| ACTIVITY |
Starting at the first line of the data, please print exactly those lines through the one that holds "Task: Select the 平台恢复 tab", omitting every picture.
START MATERIAL PROVIDED
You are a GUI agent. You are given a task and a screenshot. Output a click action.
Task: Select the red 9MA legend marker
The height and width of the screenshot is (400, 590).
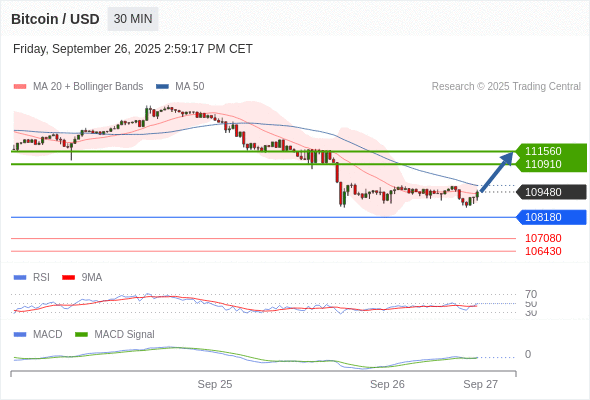(x=68, y=278)
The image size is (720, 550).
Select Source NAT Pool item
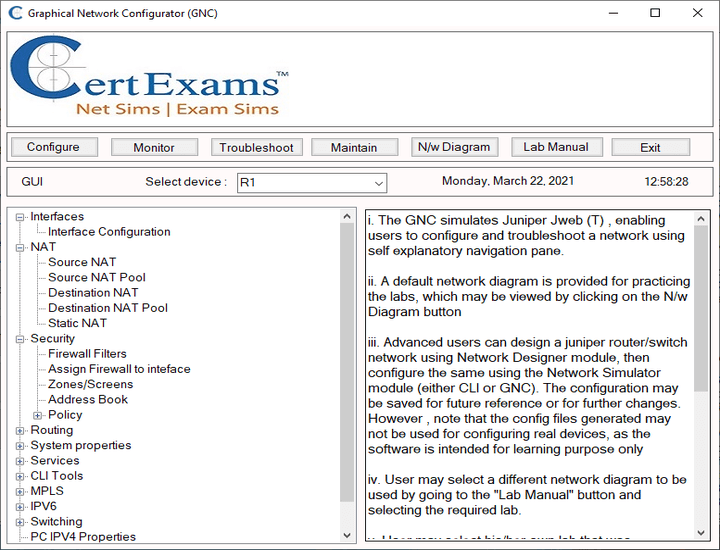coord(97,277)
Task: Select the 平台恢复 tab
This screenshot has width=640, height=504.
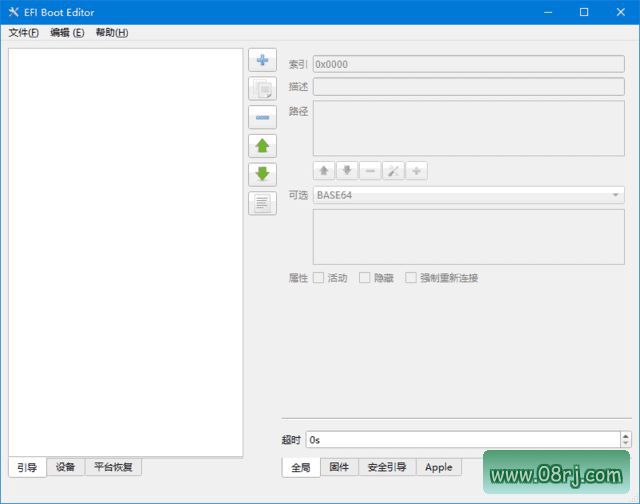Action: (113, 467)
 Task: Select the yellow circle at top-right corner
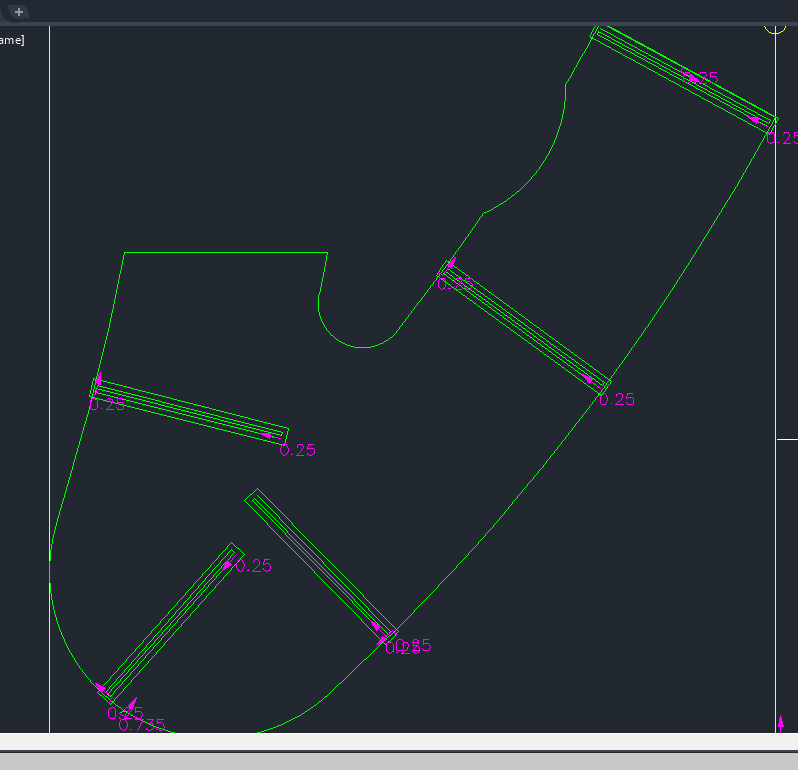tap(775, 25)
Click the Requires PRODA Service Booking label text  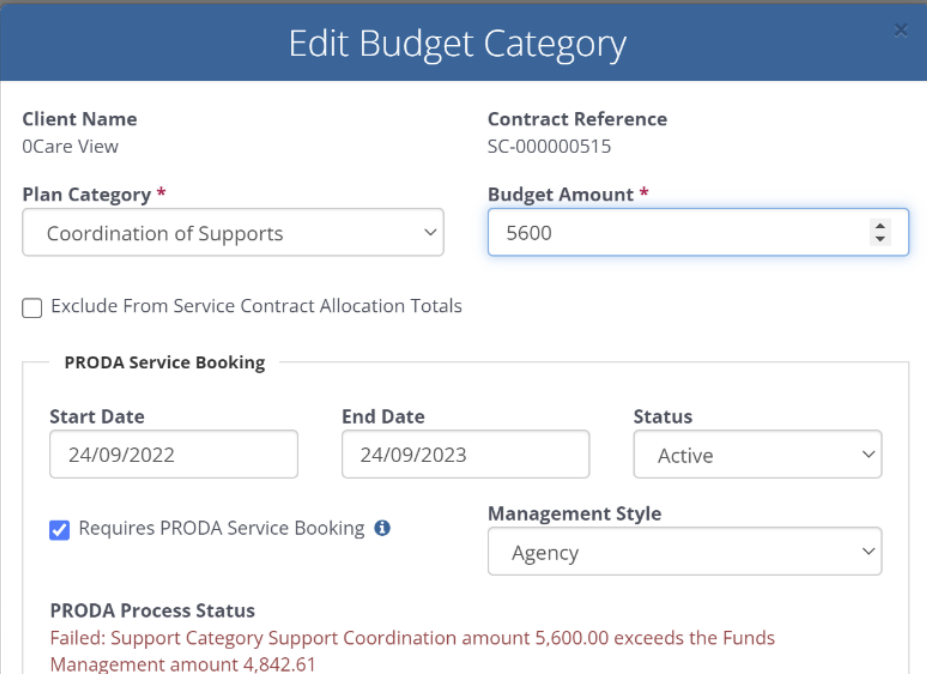(x=222, y=529)
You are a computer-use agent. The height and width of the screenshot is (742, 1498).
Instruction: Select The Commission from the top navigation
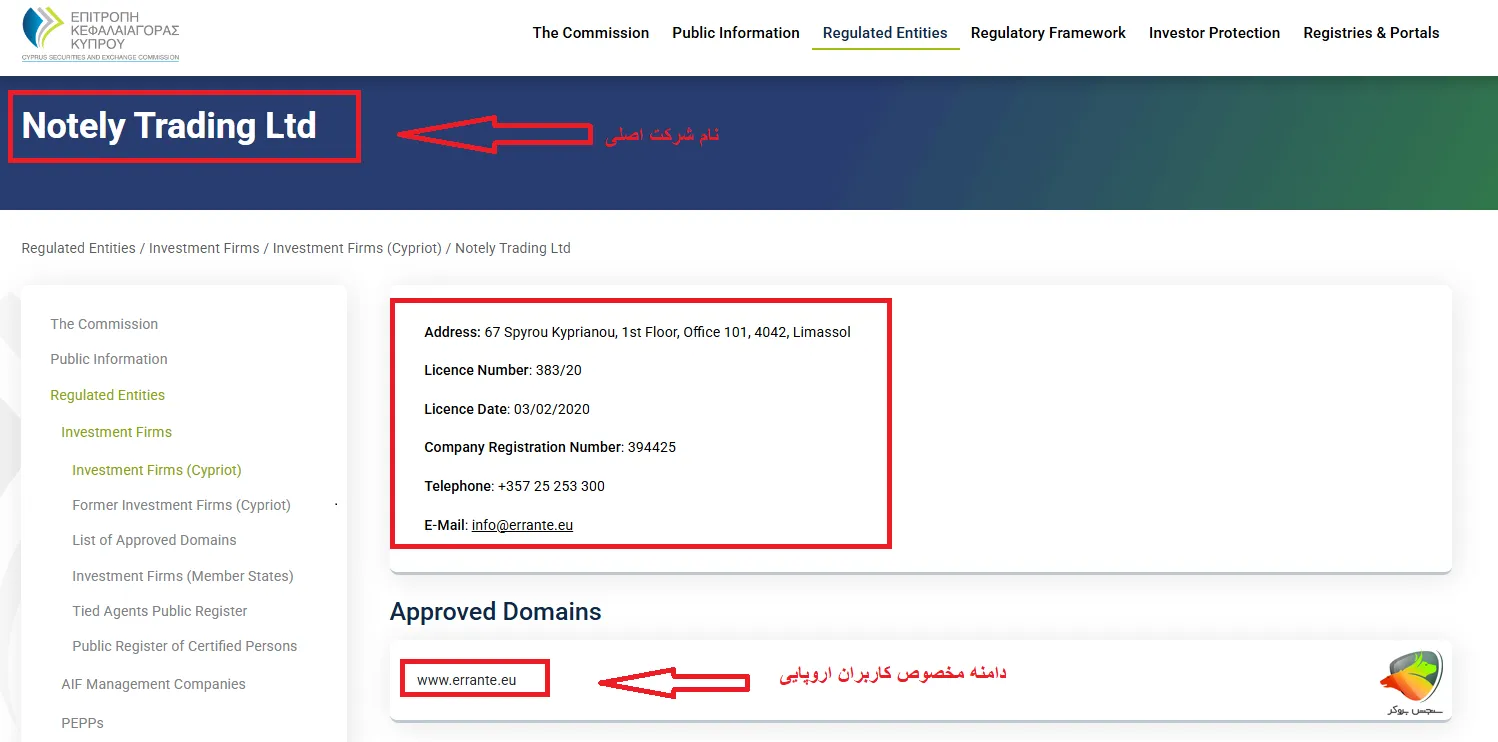[x=590, y=32]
END MATERIAL PROVIDED
| ANSWER AREA |
You are a GUI agent. You are given a task and a screenshot. Output a click action.
Task: Select the red 9MA legend marker
The height and width of the screenshot is (400, 590).
(x=68, y=278)
The image size is (720, 550).
Select Source NAT Pool item
coord(97,277)
Task: Select the 平台恢复 tab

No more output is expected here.